The sun was shining, and another group of climbers mentioned it was rarely this warm on the summit, or any portion of the climb for that matter. They had their daughter with them and she couldn’t have been more than 5 or 6. I felt silly, then, for all my worrying on the way up. This tiny human was literally taking a nap, totally unperturbed, at 13,775ft.
It does no good to wonder what I would be doing today, had I started climbing at that age, but I found myself thinking about it all the same.
Getting back down.
Logan had a plan for us, we would down climb until we reached the bolts in the granite marking the rappel station, from there we would do just that, rappel.

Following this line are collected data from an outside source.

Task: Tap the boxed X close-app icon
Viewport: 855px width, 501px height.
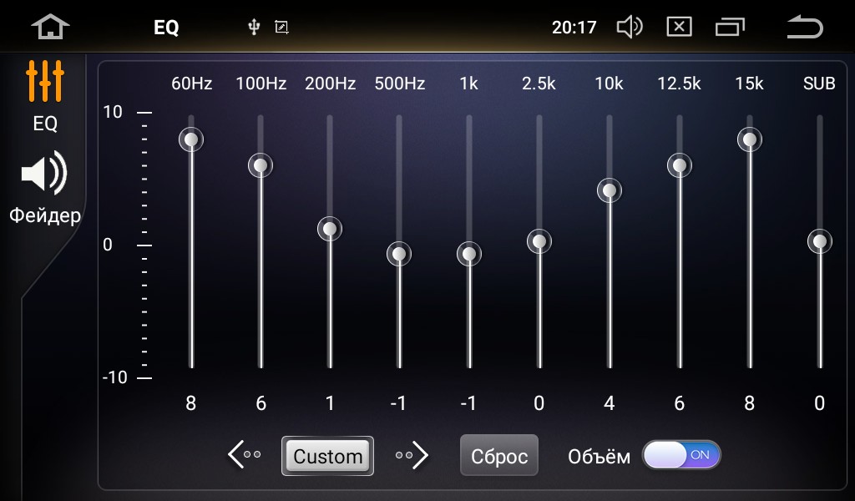Action: [679, 27]
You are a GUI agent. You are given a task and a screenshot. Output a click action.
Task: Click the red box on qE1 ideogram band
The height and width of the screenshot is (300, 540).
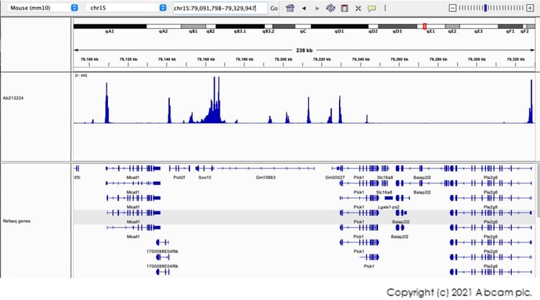425,25
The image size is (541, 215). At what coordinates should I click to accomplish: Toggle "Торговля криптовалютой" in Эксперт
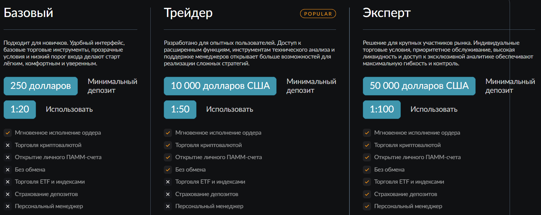[x=366, y=145]
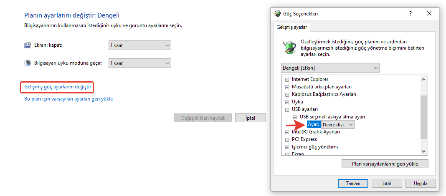This screenshot has width=446, height=196.
Task: Click the Plan varsayılanlarını geri yükle button
Action: click(385, 163)
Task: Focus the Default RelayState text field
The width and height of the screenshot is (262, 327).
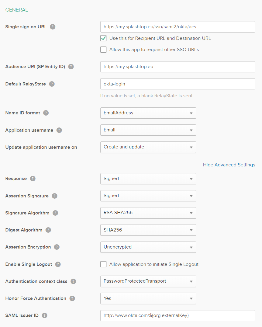Action: pyautogui.click(x=178, y=84)
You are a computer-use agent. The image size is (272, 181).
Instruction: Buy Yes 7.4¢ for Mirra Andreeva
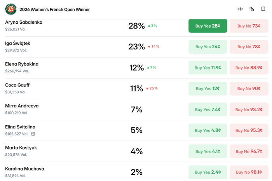point(207,109)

I’ve gotten more comfortable with rappelling in the last 2 years, but in this case I wasn’t sure I if I wanted to go first or second—going first meant dropping into the unknown, going second meant getting left behind.
The length of our rope made the decision rather simple, though, as Logan was pretty sure it was too short for the full rappel; he felt he should descend first and establish a good stopping point for us.

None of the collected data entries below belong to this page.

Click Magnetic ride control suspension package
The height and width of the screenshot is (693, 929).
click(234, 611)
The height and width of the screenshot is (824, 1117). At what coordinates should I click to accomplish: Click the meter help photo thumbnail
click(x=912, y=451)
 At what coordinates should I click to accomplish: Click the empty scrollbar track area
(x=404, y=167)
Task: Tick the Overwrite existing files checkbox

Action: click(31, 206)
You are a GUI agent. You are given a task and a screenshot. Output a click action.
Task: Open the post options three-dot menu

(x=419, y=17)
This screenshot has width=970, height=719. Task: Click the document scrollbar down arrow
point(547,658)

I imagined myself rappelling right off the end of the rope and was immediately grateful for his foresight.
And so I watched him leave me. I was way up there, surrounded by a whole lot of air and steep rocks and I seriously felt like I was going to sh*t myself, like my bowels were just going to drop right out of me and I was going to collapse in on myself.
I think I remained externally stoic. I think.
Doing a free dangle.
I wasn’t sure I’d be able to hear Logan yell to me that he was off rappel, and so I wasn’t sure I would know when to go. But mainly I was fine with that because I wasn’t sure I wanted to move at all, staying very still sounded very nice because that was the opposite of falling.
Eventually the rope went slack and I knew it was time.
Logan had shown me how to make a back-up break, incase I let go of the rope (which isn’t that unrealistic given I felt on the verge of passing out). I began fumbling around, a mess of rope, fingers, and carabiners, trying desperately to get everything oriented correctly around and in my ATC so I didn’t die stupidly.
Once I had triple checked my work, I took a deep breath. It was time to weight the rope, so I leaned backwards over the edge.
My system held me and I began my jolting and slow descent, bouncing off the wall here and there, trying to enjoy myself and avoid thinking about the alternative to arriving safely to the bottom, assuming there was a bottom.
Logan saw me come over the outcropping of rock above him and cheered. I felt instant relief, but my knuckles remained bleached of all color in my death grip on the rope.
Just as I was starting to relax, the wall of rock before me disappeared and my feet swung into nothingness.
My stomach dropped and my mouth was dry as a desert.
“Do I have to do a free dangle?” I gasped.
“Yes,” Logan laughed. “I’ll pull you in, but can you hang tight for a picture first?”
After the rappel, we scrambled down through the same boulder field we’d ascended, and then we re-traced all those miles of trail to get back to the truck.
We covered the distance with all the energy we had left, pausing only once to filter water and plunge into the icy creek.
Logan put me in front for the hike out and I kicked it into my 4.5 mph gear to get us out of there as quickly as I could. Burgers were in our future, Logan had a head-cold brewing, and I was plain old tired and ready to sit down on a flat surface that I couldn’t fall off of.
I had the best time, and I feel so insanely lucky to have a partner who wants to do these sorts of things with me—thank you Logan! Much later, over burgers and fries, I asked Logan how he stays focused on a move like Owen Spalding’s crux. He told me he doesn’t look down, “If the move is within your skillset, just focus on the move, it doesn’t really matter what is going on below you.”
We did this adventure shortly after running The Rut in Big Sky, MT. It was an excellent addition to an already awesome trip!